Records for this exercise

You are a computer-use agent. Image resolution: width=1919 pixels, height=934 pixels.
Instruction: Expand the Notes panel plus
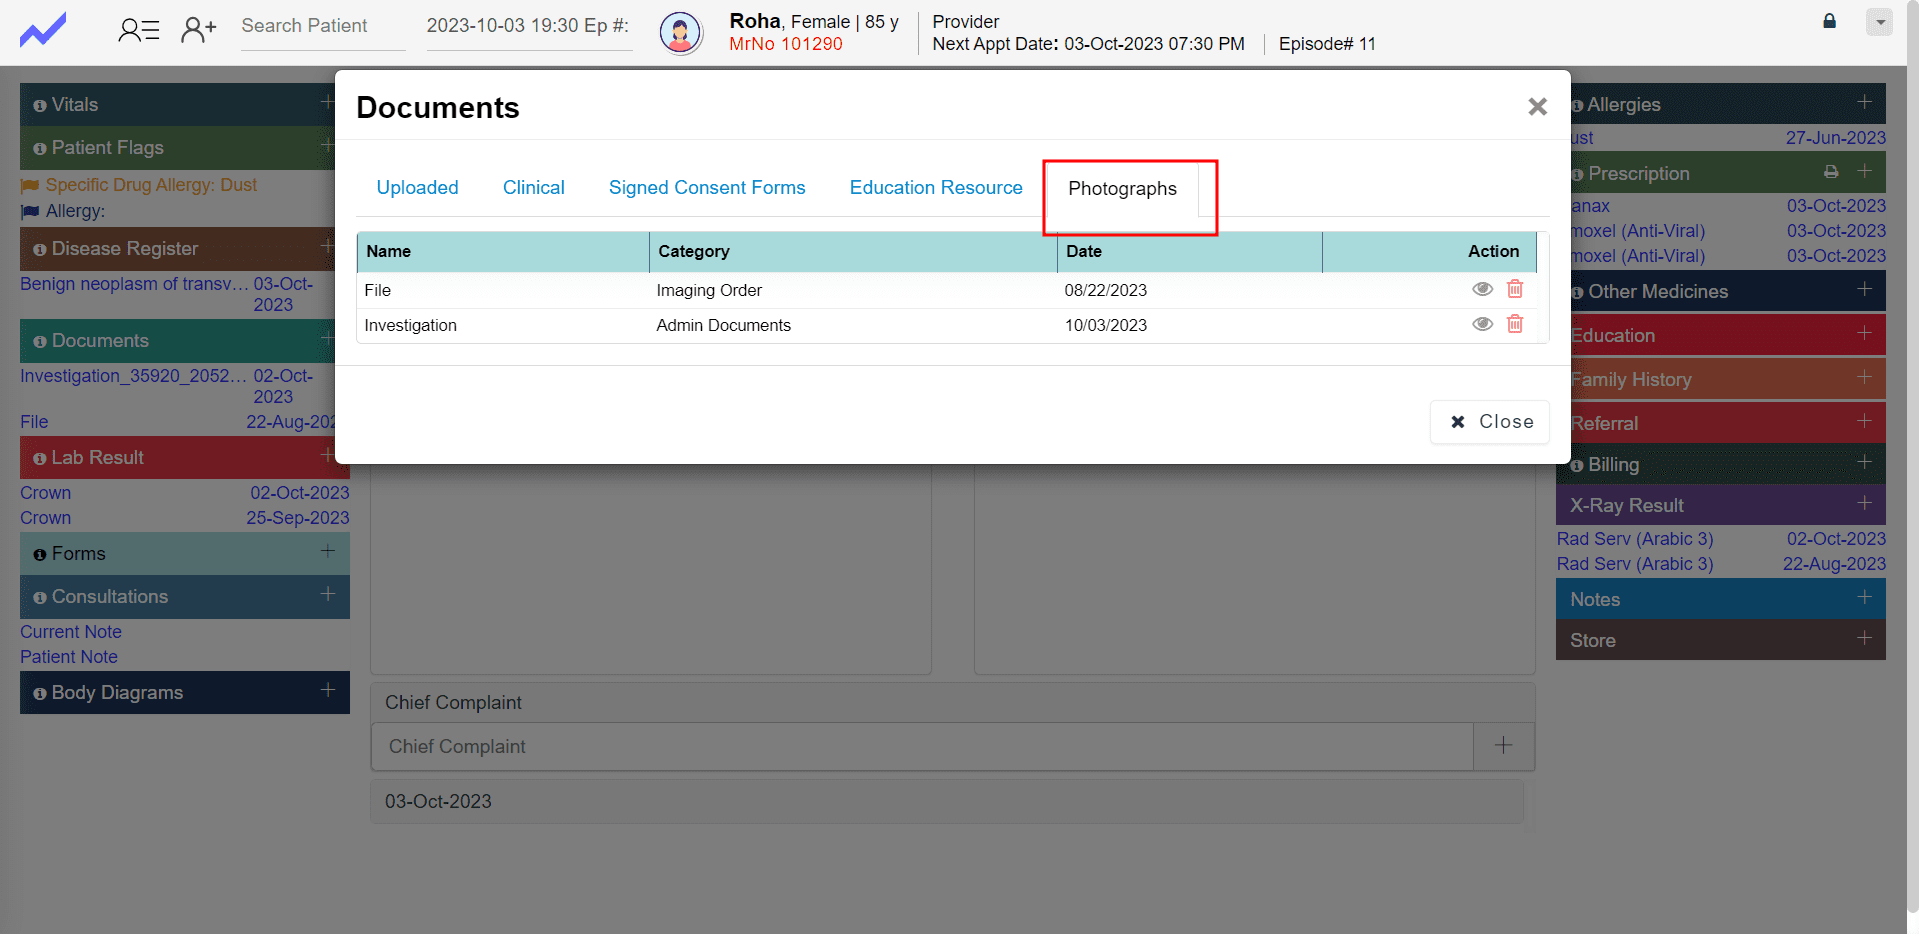[x=1864, y=597]
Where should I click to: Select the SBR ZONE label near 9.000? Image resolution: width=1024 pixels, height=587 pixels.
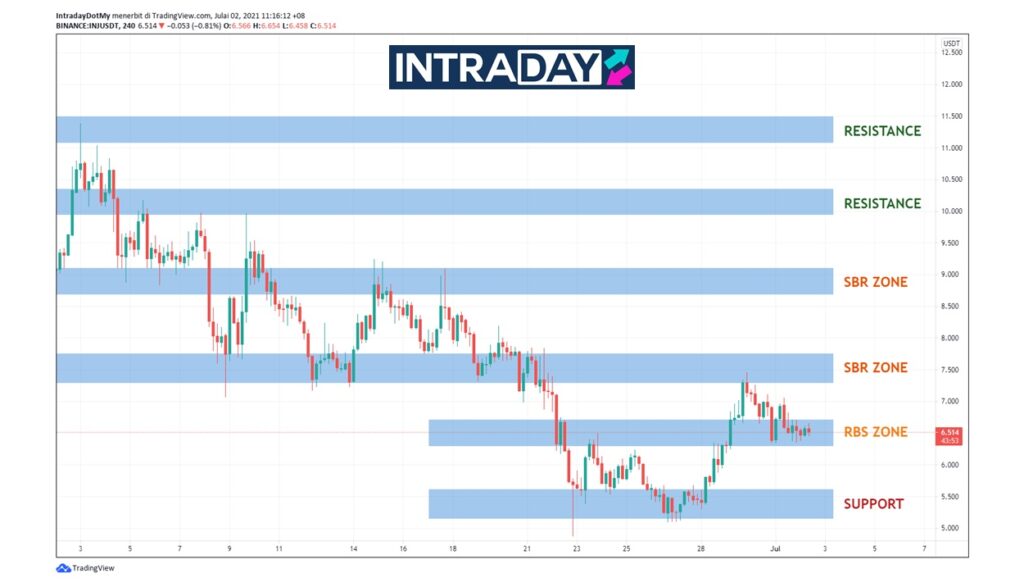point(876,282)
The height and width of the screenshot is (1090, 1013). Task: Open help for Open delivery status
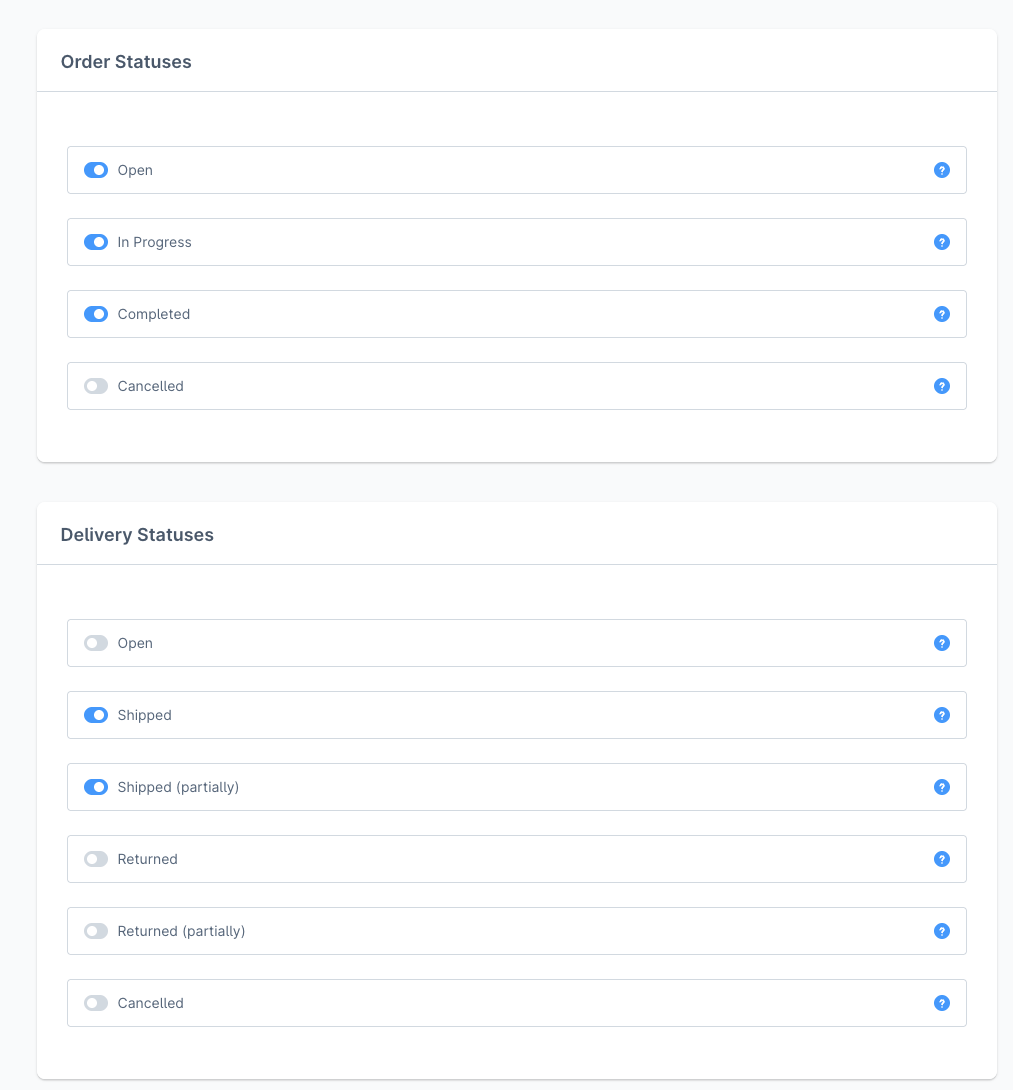click(x=941, y=643)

Task brief
Apart from its pictures, the data is to be repeated exactly.

Task result
You are a computer-use agent. Image resolution: width=1919 pixels, height=934 pixels.
Instruction: Expand the Notes panel plus
[x=1864, y=597]
Where should I click to: Select the SBR ZONE label near 9.000? Image resolution: width=1024 pixels, height=587 pixels.
point(876,282)
The height and width of the screenshot is (1090, 1013). Task: Open help for Open delivery status
click(x=941, y=643)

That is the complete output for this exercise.